Oddball Task. Participants completed a three-stimulus visual Oddball task, a task designed to assess levels of sustained attention. This Oddball task is sensitive to the persistent effects of concussion10,62. The task consisted of a 3.5 cm diameter “standard” circle, a 5 cm diameter “target” circle, and a 5 cm wide “non-target” square, all of which appeared on a black background. The standard stimulus occurred on 76% of trials, the target occurred on 12% of trials, and the non-target occurred on 12% of trials. All stimuli were presented focally for 70 ms and the inter-stimulus interval ranged from 1600 to 2000 ms. Participants sat one meter away from the computer screen in a faradized room. Participants were instructed to respond as quickly and accurately as possible with the index finger of their dominant hand only when the target stimulus appeared. Participants completed 30 practice trials followed by three test blocks of 160 trials each. Rest periods of two minutes were provided between each block. Total task time including rest periods was approximately 20 min.

EEG/ERPs

Continuous EEG was recorded with a 128-sensor Geodesic EEG Sensor Net (EGI, Eugene, OR, USA). Site impedance was kept below 50 kΩ, which is an acceptable level for high input impedance amplifiers63. Each site was referenced online to site Cz. Additional sensors were placed above, below the left orbit, and on the lateral canthus of each eye recorded electro-oculographic (EOG) activity. The EEG signal was amplified with Net Amps 200 amplifier (EGI, Eugene, OR, USA) and a band-pass filter was set at 0.1–100 Hz. The signal was digitalized at 250 Hz and the data were recorded with Net Station software (EGI, Eugene, OR, USA).

Offline data reduction was performed with Brain Vision Analyzer version 2.10 (Brain Products GmbH, Munich, Germany). Eye movement artifacts were corrected with the Gratton and Coles algorithm64, and data were re-referenced to the whole head average. Atypical EEG artifacts were semi-automatically inspected and segments containing EEG activity exceeding ± 100 µV were rejected. Before averaging, trials for which participants gave an incorrect response, or with a reaction time exceeding ± 2.5 SD, were rejected.

Isolation of ERP components included the creation of epochs from 100 ms pre-stimulus baseline and to 1000 ms after stimulus onset. Epochs were filtered with a 30 Hz (24 dB/octave) high-pass filter. The P3a component was obtained by identifying the mean amplitude within a 50 ms time window surrounding the largest positive-going peak within the interval 250–450 ms after stimulus onset at fronto-central sites. Similarly, the P3b component was identified as the mean amplitude within a 50 ms interval surrounding the largest positive-going peak within the interval 300–700 ms after stimulus onset at centro-parietal sites.

Statistical analyses

Demographic data, total scores and sub-scales for the BDI-II and POMS, and the clinical variables of the 2-Back task (response time [RT] and accuracy) were analyzed by a series of one-way ANOVAs. For the Oddball task, response accuracy was evaluated by a 3 × (Group: symptomatic, asymptomatic, control) × 2 (Target: target, non-target) repeated measures ANOVA. Response time to target stimuli was evaluated by a one-way ANOVA (Group: symptomatic, asymptomatic, control). Amplitude and latency for P3a and P3b were analyzed by a series of one-way ANOVAs.

Bivariate correlations were conducted to evaluate the relations between time since injury, number of prior concussions, and significant indices of psycho-affective, cognitive, and neurophysiological function. All within-subject effects are reported according to Greenhouse–Geisser’s correction. Significant interactions were evaluated by independent t-tests or pairwise comparisons, as appropriate, using the Bonferroni correction. An α = 0.05 was used for all tests. All statistical analyses were completed with SPSS 22.0 for Windows (IBM, Chicago, United States).

**Information provided:**

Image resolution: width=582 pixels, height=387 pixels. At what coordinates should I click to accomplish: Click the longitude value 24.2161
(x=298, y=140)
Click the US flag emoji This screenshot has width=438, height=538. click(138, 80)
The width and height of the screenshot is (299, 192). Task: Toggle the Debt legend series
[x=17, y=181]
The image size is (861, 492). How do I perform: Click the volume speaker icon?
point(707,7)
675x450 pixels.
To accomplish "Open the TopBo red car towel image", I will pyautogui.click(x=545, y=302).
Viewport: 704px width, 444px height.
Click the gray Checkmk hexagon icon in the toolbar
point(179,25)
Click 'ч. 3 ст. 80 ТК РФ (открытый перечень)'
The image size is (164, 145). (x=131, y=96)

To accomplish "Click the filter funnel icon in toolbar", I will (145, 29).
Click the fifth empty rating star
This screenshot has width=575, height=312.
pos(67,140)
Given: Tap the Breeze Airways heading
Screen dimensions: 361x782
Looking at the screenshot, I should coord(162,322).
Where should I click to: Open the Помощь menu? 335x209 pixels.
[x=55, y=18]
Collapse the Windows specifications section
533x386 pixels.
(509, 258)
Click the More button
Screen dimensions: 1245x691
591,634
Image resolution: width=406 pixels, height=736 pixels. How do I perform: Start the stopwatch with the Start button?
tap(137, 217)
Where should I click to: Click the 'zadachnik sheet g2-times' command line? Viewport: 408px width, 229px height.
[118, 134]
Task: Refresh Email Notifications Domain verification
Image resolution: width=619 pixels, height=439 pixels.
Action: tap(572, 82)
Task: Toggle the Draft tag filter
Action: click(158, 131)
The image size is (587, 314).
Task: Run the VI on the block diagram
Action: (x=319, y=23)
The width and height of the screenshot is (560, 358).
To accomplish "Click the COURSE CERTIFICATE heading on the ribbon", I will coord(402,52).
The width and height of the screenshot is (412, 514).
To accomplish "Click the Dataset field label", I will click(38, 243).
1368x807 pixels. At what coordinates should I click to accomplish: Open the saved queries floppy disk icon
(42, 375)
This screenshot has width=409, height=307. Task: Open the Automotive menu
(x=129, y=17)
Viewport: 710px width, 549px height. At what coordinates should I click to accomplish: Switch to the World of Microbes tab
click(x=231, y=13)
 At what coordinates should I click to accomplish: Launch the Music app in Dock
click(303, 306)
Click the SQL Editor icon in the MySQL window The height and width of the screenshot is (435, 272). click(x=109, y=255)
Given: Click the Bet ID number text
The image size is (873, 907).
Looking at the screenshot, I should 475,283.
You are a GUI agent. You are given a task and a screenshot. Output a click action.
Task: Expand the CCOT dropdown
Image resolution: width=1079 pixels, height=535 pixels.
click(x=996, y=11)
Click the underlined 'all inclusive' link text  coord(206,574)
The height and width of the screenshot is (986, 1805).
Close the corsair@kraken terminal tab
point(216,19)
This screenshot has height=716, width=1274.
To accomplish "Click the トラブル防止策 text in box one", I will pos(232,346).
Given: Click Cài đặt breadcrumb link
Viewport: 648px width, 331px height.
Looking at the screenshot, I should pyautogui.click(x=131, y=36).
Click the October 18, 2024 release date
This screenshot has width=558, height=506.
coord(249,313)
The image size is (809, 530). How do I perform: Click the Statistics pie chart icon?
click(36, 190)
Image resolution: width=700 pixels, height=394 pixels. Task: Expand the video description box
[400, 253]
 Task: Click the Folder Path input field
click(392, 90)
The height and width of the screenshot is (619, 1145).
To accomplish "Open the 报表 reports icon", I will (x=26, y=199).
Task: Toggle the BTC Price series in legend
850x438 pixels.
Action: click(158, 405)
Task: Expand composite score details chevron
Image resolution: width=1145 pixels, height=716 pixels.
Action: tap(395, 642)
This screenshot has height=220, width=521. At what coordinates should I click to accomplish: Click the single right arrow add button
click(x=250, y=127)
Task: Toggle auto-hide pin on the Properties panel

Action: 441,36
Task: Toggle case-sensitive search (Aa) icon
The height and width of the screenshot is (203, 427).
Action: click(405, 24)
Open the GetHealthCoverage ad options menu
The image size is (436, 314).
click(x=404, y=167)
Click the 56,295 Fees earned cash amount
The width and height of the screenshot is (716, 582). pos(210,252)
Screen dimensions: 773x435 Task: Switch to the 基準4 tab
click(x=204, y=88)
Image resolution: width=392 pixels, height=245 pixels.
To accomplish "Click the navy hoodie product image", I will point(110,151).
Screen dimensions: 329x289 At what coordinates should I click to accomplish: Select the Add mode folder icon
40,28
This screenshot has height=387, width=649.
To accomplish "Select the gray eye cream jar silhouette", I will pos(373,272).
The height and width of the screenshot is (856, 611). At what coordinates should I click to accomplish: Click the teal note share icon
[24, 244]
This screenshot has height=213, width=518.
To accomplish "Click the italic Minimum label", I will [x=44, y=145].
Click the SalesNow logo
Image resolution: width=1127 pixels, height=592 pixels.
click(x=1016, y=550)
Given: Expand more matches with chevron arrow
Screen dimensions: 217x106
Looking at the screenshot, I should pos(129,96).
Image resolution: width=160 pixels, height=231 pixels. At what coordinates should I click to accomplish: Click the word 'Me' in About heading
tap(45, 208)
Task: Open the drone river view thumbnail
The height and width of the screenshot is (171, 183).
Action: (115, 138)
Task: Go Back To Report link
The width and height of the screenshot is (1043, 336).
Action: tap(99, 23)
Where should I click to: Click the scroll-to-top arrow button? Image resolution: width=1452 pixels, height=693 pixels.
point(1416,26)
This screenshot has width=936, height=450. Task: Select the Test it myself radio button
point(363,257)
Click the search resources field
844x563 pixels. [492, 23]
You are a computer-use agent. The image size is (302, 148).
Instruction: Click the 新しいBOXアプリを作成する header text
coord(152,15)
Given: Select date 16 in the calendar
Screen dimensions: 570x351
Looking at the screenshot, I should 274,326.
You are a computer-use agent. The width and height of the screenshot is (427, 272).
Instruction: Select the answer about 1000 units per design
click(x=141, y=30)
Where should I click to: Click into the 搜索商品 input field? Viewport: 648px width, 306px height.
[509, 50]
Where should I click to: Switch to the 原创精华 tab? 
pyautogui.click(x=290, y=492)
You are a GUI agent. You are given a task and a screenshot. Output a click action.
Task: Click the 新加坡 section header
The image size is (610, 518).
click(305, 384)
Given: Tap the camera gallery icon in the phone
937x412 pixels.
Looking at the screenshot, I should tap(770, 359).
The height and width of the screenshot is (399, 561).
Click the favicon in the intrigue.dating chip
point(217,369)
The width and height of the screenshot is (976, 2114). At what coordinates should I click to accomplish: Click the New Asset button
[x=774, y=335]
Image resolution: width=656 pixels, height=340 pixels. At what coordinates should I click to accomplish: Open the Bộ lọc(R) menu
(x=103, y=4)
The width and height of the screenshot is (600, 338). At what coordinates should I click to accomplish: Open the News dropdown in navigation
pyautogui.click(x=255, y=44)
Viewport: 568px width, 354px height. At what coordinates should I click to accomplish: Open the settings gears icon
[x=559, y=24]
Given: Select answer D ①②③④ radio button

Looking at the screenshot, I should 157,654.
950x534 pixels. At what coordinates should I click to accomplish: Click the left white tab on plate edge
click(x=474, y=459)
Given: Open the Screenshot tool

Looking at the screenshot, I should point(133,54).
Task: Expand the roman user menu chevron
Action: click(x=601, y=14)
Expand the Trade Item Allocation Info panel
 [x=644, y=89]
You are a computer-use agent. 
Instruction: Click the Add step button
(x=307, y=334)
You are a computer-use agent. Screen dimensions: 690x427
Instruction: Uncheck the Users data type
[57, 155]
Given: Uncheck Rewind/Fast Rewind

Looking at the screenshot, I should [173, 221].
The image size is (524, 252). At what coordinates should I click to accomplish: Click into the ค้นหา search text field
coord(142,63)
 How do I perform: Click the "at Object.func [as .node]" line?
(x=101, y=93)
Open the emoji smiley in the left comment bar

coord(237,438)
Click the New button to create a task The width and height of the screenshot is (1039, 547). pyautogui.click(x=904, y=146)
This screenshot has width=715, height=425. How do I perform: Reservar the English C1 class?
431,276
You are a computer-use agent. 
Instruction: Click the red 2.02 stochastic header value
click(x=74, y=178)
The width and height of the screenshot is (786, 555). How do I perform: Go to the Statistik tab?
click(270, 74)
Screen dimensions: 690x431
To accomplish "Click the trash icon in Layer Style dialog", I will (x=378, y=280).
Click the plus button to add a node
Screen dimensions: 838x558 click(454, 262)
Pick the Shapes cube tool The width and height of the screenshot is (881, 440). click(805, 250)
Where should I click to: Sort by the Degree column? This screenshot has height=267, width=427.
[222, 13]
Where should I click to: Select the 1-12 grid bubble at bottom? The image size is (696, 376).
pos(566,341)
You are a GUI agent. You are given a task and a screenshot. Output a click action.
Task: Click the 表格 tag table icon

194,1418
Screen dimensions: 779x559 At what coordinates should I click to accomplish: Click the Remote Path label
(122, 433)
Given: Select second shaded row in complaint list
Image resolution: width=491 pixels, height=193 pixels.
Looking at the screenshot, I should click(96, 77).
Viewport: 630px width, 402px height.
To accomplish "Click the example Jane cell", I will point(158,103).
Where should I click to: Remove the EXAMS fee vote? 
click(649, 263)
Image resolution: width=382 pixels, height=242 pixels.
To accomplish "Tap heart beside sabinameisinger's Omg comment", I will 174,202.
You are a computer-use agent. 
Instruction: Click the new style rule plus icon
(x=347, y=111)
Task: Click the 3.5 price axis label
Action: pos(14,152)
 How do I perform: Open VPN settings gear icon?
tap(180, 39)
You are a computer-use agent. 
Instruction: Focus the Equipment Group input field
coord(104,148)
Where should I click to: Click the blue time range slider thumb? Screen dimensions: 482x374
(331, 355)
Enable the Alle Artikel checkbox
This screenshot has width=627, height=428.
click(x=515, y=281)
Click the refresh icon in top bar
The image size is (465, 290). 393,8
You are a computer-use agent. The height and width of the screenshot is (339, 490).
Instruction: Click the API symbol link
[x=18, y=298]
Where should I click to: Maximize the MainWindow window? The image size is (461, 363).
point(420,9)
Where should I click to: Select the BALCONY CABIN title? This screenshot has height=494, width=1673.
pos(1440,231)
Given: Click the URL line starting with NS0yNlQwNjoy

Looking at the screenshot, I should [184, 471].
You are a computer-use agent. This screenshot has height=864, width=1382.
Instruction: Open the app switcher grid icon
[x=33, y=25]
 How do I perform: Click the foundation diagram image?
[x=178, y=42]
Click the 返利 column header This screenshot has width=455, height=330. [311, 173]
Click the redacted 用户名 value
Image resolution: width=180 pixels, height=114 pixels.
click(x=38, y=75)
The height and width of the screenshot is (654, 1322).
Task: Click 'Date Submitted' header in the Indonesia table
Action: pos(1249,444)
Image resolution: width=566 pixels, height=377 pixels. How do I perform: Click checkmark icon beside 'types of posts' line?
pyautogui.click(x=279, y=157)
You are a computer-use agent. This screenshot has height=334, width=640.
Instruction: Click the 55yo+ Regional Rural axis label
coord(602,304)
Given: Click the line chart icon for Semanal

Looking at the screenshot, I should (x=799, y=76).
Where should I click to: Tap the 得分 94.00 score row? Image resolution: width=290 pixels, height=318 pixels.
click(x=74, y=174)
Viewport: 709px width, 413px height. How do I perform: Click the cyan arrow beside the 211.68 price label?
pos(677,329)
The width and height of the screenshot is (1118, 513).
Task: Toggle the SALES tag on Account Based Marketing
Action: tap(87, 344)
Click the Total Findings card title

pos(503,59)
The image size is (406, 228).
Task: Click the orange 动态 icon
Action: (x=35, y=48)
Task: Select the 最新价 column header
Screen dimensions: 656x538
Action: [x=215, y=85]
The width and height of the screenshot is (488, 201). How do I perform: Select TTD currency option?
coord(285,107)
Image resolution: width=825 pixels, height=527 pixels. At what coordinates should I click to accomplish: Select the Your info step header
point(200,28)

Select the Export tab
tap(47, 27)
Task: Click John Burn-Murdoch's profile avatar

**What you need to do:** According to the methods passage on the Oddball task, on what percentage of trials did the standard stimulus occur? The records were drawn from a different source than the text.

**Solution:** 76% of trials.